The NRA reinforces this idea through a special arm of the organization called NRA Country, which describes itself on its website as “a celebration of American values. Respect. Honor. Freedom. It's a lifestyle and a bond between the best and brightest in country music and hard-working Americans.”
The NRA Country website doesn’t focus on the right to carry guns, but rather notes that the organization is “powered by pride, love of country, respect for the military, and our responsibility to protect our great American lifestyle. NRA Country celebrates these values with concerts and events benefiting military and veteran services organizations, first responders, conservation organizations, firearm safety programs, and local charities making a difference in their communities.” In addition to being involved in live music events like the Great American Outdoor Show, slated for February 2018, NRA Country also sells branded apparel.
Though you may not have heard of NRA Country before, you’ve almost definitely heard of some of the artists listed on their "Featured Artist Campaign" page— Florida Georgia Line, Trace Adkins, the aforementioned Rodney Atkins, Gretchen Wilson, Hank Wilson Jr., Lee Brice, Thomas Rhett, and Montgomery Gentry, among others. In fact, Justin Moore, one of NRA Country’s featured artists, literally performed a song called “This Is NRA Country” on an album of the same name released in 2012.
But having a mass shooting occur at a country concert — in a state with some of the most relaxed gun laws in the US — leaves much of country music at a crossroads. Country artists who casually singing about guns and violence can continue to do so, or they can use their knowledge as gun owners to talk about how gun ownership in America could be improved. After all, the collective decision by country artists to speak out about gun violence as well as topics like civilian access to high-caliber rifles and background checks would be incredibly powerful. People are often unable to understand a problem until one of their own is affected by it. Maybe this concert will be that moment, as it was for Josh Abbott Band’s guitarist Caleb Keeter, who issued a public statement about the shooting in which he noted that surviving it had forced him to reconsider his lifelong pro-gun stance.
But even though more statements from country artists regarding gun control would be wonderful, it’s worth remembering that the country music industry has a history of punishing those who openly express opinions that conflict with broad conservative values — remember that Kacey Musgraves’ song “Follow Your Arrow” from her 2013 debut album, which includes the lyric “Kiss lots of boys / Or kiss lots of girls / If that's something you're into," was considered so political that the song was not played on country radio. And that’s nothing compared to the way that immensely talented country act the Dixie Chicks were all but cast out of country music culture in 2003, when singer Natalie Maines said she was "ashamed the president of the United States is from Texas." Their songs were pulled from radio playlists, former fans publicly destroyed their albums, and before long, country music legend Merle Haggard was one of their only industry supporters.
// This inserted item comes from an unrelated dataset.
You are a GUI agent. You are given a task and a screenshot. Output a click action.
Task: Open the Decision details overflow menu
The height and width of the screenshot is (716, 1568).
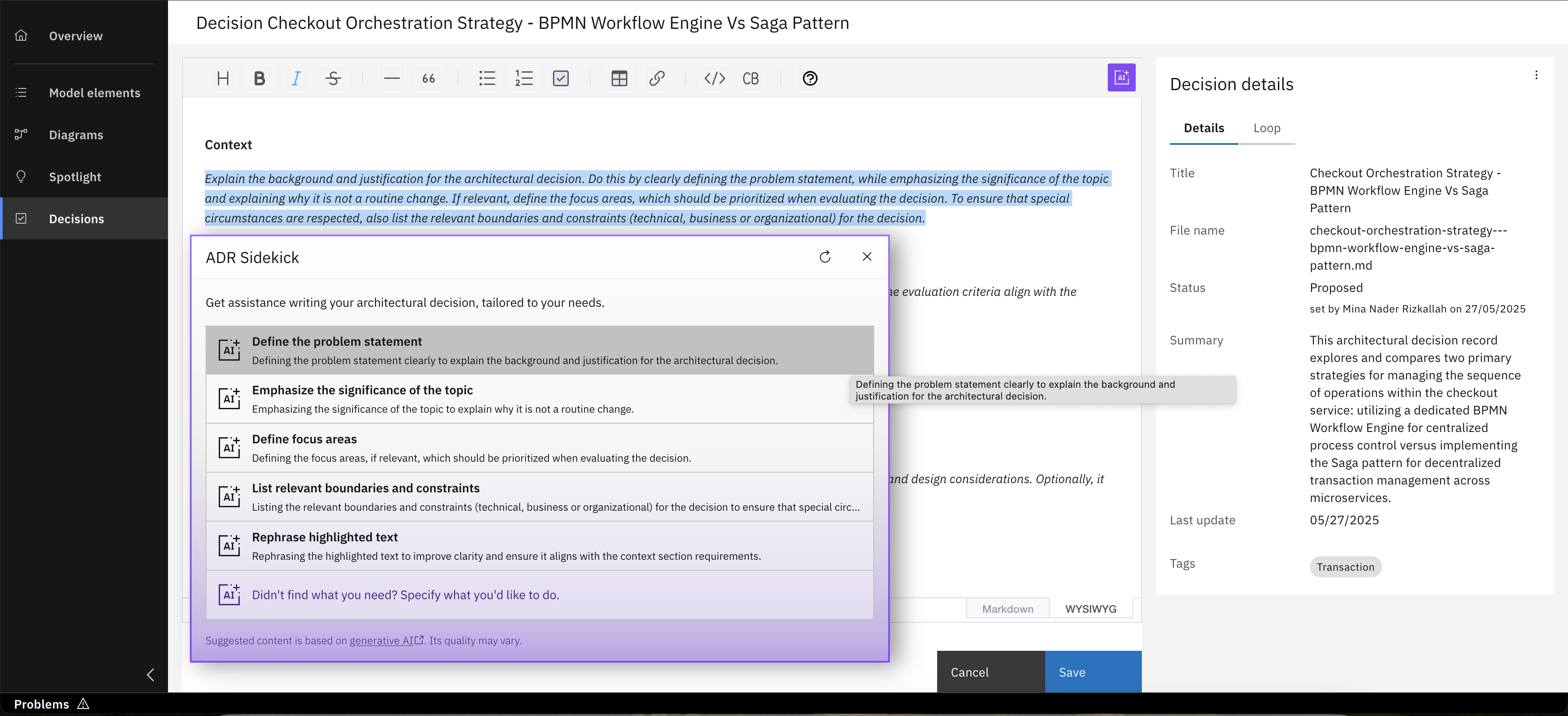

It’s unrealistic to demand that violence to be taken out of country music — or any music genre for that matter — or that all country musicians speak out in support of gun control. But country fans are deeply loyal, and country artists have their fans’ ears on this subject. They’re the ones who have sung to them about the joys of gun ownership — and they might be our best hope in getting gun owners to examine their own relationship to America’s gun violence.